What drew your research? Was there any particular problem you dreamt to solve?
At first, I have chosen to work in the domain of operator algebras because I liked both analysis and algebra. The two books by Dixmier on the subject were a precious way to become familiar with this topic, as well as Dixmier’s seminar in Paris that I attended. Later on, I also became interested in ergodic theory, both classical and non-commutative. The problems that I try to solve arise from my readings or from discussions with colleagues. I always try to think about more than one problem at the same time, of various difficulties.
Which are your passions, apart from mathematics?
I do not have what I would call passions, but I like literature, history, especially the history of ancient civilizations. I like gardening and also hiking in nature, particularly mountains. I also love taking care of my grandchildren.
Your daughter Nalini is also a mathematician, and the French Wikipedia page about her says that she grew up in a family of mathematicians. Was mathematics a topic of conversation at home during dinner time?
Before becoming a theoretical computer scientist, my husband was working in algebraic geometry and I did not understand too much what he was doing. Therefore we rarely discussed mathematics at home, more often about teaching. I very often did my research at home where we had lots of scientific books. My daughter told me that she found from my experience that being a researcher could be an exciting profession, with a lot of freedom and flexibility.

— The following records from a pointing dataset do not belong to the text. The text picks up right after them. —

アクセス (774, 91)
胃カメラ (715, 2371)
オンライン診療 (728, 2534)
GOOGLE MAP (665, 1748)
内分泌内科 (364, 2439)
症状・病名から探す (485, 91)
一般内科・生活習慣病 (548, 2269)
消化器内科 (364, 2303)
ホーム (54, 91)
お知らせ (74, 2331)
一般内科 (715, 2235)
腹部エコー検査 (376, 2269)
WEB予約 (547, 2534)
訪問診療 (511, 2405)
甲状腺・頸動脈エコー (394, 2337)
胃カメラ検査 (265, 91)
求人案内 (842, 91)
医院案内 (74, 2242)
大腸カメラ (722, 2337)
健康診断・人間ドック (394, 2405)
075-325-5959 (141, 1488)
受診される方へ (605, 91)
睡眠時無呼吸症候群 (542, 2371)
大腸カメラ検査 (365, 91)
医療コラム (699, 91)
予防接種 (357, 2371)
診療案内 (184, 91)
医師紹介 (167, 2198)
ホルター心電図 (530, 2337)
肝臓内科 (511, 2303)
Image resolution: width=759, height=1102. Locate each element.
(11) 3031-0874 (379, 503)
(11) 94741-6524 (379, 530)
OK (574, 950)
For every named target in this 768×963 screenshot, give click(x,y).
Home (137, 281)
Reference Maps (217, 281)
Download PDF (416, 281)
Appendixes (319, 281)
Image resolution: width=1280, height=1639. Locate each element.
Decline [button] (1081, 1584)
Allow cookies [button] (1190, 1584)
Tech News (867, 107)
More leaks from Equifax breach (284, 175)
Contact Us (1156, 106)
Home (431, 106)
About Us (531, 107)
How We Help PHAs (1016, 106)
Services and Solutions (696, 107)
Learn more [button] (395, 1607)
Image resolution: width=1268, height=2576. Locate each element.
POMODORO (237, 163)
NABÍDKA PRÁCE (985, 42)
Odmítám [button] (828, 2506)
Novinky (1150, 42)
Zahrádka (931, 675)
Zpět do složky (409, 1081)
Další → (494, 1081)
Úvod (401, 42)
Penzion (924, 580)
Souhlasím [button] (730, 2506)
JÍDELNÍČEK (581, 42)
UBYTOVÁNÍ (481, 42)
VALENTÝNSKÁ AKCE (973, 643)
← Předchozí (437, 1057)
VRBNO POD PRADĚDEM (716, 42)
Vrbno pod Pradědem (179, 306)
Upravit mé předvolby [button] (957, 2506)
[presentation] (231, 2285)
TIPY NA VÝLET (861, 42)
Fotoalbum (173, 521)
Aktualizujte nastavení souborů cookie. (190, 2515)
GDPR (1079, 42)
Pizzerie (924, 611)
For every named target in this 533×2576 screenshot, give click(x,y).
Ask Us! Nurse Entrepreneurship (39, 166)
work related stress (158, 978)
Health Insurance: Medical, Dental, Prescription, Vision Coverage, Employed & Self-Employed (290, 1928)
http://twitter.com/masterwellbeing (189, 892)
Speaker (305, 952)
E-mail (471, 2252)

“My daughter told me that she found from my experience that being a researcher could be an exciting profession, with a lot of freedom and flexibility.”
What was your experience being one of the few female professors in operator algebras in France? Which is your point of view on issues about women in sciences and in particular in maths?
It is true that I am one of the few female professors in operator algebras in France, but I did not really suffer from this situation. I had always a very welcoming research environment. In fact, in my generation, there were much more female professors in mathematics in France than now. The reason is that the Ecoles Normales Supérieures, that form many researchers in mathematics, were not mixed, as I already said. In our year group, we were about thirty classmates and almost half of us had a scientific career as professors or researchers, with recognized work. This year, in the ENS Paris (which became mixed in 1985) there is no female student in math!
It seems that girls are intimidated, wrongly, to compete with their male colleagues, while they succeed very well when the competition is not present. Mathematics is a discipline that scares those who do not know it and has the reputation of not being feminine. I am afraid that the situation will continue to deteriorate if girls are not encouraged and have fewer female role models to convince them that it is possible to succeed in this domain.
The situation will also worsen given that there are fewer and fewer positions offered in mathematics. The competition is really very tough. At present, I do not see a solution to this problem of lack of women in science. I find that the introduction of parity in committees is really penalizing for women. In France, where there are now so few female professors, especially in pure math, they are constantly asked, to the detriment of their research, to sit on boards and committees, with no significant results on improving the ratio of scientific females. Maybe giving conferences in elementary and high schools, as my daughter does, is more useful.